▶ EXERCISE INSTRUCTIONS
Transcribe all of the data below line for line, without changing anything.

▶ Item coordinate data
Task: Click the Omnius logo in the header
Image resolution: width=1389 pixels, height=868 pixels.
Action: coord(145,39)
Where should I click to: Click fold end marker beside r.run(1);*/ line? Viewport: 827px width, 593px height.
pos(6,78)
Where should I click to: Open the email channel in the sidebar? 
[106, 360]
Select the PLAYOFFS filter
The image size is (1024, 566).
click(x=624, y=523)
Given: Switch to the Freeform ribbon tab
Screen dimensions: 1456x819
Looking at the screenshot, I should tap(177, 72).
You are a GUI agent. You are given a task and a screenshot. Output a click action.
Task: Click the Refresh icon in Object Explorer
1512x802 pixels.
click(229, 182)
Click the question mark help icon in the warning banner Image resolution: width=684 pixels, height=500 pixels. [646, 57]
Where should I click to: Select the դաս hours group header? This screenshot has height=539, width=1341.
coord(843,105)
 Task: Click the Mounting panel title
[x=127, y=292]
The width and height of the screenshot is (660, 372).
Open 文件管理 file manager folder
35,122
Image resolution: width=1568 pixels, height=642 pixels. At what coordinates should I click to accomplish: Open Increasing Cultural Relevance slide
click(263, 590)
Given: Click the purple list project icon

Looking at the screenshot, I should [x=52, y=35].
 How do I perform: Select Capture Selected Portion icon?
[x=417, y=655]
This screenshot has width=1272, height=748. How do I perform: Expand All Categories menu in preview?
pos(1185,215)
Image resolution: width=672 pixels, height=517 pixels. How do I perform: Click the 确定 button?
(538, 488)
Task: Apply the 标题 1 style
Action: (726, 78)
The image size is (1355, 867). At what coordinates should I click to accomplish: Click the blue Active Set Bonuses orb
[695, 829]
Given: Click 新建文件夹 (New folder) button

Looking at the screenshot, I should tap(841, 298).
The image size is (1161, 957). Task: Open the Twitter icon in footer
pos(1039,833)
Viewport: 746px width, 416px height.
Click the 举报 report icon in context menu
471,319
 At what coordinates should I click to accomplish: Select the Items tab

▶ OUTPUT OF THE EXERCISE
Task: Click the Omnius logo in the header
Image resolution: width=1389 pixels, height=868 pixels.
Action: coord(145,39)
Where should I click to: Click fold end marker beside r.run(1);*/ line? Viewport: 827px width, 593px height.
pos(6,78)
Where should I click to: Open the email channel in the sidebar? 
[106, 360]
Select the PLAYOFFS filter
The image size is (1024, 566).
click(x=624, y=523)
Given: Switch to the Freeform ribbon tab
Screen dimensions: 1456x819
Looking at the screenshot, I should tap(177, 72).
You are a GUI agent. You are given a task and a screenshot. Output a click action.
Task: Click the Refresh icon in Object Explorer
1512x802 pixels.
click(229, 182)
Click the question mark help icon in the warning banner Image resolution: width=684 pixels, height=500 pixels. [646, 57]
Where should I click to: Select the դաս hours group header? This screenshot has height=539, width=1341.
coord(843,105)
 Task: Click the Mounting panel title
[x=127, y=292]
The width and height of the screenshot is (660, 372).
Open 文件管理 file manager folder
35,122
Image resolution: width=1568 pixels, height=642 pixels. At what coordinates should I click to accomplish: Open Increasing Cultural Relevance slide
click(263, 590)
Given: Click the purple list project icon

Looking at the screenshot, I should [x=52, y=35].
 How do I perform: Select Capture Selected Portion icon?
[x=417, y=655]
This screenshot has width=1272, height=748. How do I perform: Expand All Categories menu in preview?
pos(1185,215)
Image resolution: width=672 pixels, height=517 pixels. How do I perform: Click the 确定 button?
(538, 488)
Task: Apply the 标题 1 style
Action: (726, 78)
The image size is (1355, 867). At what coordinates should I click to accomplish: Click the blue Active Set Bonuses orb
[695, 829]
Given: Click 新建文件夹 (New folder) button

Looking at the screenshot, I should tap(841, 298).
The image size is (1161, 957). Task: Open the Twitter icon in footer
pos(1039,833)
Viewport: 746px width, 416px height.
Click the 举报 report icon in context menu
471,319
 At what coordinates should I click to accomplish: Select the Items tab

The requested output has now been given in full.